Q. Isn’t there a glut of audit companies and ‘sustainability standards’ in the world already – GOTS, Cradle to Cradle, FSC certified for responsibly sourced paper, TGPI (The Green People of India) standard – which standard should a textile manufacturer opt for? And what should he look for in his certifying agency?
Actually, the audit companies are not the owner of any standard. The audit companies are the service provider for standards approved through a strict accreditation procedure for proper implementation of the Standards requirements. Most of these are not-for-profit organizations, whose main aim is to make the industry more accountable for its manufacturing activities. Of course, there are small variations between different standards. Unfortunately, till date, there is no unified standard covering of all aspects of responsible manufacturing. Till such a time that we have a global, uniform sustainability system in place, responsible textile manufacturers should only follow their brand’s / country’s/ customer’s requirements.
Q. How is GSCS different from the other certifying agencies?
GSCS believes in the quality of service rather than the quantity. Our aim to add value to the client rather than just policing his processes. GSCS has a competent and professional staff with deep sectoral expertise and our certification scheme comes for a very competitive pricing. We regularly organize free-to-attend seminar to make our clients aware of the standard requirements which is not done by other CBs. The cost of our service depends on the duration of engagement, how big is the client, how complex are their processes, among other parameters.
Q. Honestly, does such certifications have any direct impact on the company’s sales? Can you cite a couple of cases from your client list?
Of course, it has a direct impact on sales and prices. This is one reason why the number of certifying agencies globally is increasing.

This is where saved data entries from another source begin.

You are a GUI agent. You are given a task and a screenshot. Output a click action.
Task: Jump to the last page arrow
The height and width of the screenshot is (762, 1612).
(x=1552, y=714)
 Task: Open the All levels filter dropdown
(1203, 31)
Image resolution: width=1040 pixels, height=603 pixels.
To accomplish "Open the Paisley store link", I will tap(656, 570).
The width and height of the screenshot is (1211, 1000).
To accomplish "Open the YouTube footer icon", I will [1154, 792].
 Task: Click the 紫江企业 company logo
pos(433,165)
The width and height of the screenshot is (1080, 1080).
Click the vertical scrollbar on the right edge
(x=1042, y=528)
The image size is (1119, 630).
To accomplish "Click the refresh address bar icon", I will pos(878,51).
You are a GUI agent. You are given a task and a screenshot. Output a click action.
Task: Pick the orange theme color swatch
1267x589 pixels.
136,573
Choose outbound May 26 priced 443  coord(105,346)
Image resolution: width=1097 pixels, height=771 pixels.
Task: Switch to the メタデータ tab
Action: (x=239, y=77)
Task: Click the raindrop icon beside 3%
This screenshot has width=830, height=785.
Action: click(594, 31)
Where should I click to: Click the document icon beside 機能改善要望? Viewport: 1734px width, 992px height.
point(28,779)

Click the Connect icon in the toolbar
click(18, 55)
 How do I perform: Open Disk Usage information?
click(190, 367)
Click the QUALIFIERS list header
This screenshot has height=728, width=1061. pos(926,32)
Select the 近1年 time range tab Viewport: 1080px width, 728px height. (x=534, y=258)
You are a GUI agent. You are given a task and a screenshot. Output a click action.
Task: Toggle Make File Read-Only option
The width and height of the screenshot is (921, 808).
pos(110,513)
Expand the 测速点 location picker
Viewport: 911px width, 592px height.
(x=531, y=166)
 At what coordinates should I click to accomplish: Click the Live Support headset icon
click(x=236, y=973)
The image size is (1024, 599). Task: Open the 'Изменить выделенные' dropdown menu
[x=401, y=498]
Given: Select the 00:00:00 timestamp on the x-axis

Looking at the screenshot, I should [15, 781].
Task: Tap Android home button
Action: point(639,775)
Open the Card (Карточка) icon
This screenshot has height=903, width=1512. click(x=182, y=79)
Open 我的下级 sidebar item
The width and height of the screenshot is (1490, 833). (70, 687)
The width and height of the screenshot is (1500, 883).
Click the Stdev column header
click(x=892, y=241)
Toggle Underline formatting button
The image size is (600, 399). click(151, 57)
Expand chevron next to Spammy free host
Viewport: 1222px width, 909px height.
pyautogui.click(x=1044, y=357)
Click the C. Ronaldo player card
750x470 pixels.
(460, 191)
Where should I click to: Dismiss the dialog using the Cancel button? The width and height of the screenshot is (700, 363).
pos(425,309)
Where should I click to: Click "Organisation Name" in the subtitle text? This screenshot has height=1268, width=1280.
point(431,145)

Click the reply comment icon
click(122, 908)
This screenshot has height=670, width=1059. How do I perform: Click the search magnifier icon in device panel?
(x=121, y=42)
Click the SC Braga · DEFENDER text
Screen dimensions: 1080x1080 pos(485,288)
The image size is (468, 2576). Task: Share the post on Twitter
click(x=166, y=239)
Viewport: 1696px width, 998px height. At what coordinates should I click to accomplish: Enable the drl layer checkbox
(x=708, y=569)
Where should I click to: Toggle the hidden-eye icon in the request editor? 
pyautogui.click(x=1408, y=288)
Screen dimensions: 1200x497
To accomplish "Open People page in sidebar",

As per GOTS annual report, GOTS shows an increase of 8,2%, from 4,642 facilities in 2016 to 5,024 facilities in 2017, who are opting for GOTS certificate. The uptake is highest in Bangladesh (+40%), North America (+39%), Portugal (+39%) and Europe (+29%). If clients are not getting any benefit, why would this number be on the upswing?
Q. Does the size of a company have anything to do with sustainability awareness?
Compared to other standards, such as ISO or Social Management System, Sustainability Standards are pretty new. I don’t think size has anything to do with awareness. From the company’s perspective, the “auditor should be neutral, and bias-free.” for implication of standard.
Q. Lastly, in terms of sustainability what does the future hold? Do you see a trend where fashion will move from animal to plant-based clothing, i.e. Bio Couture?
Yes, I agree that brands are moving from animal to plant-based clothing.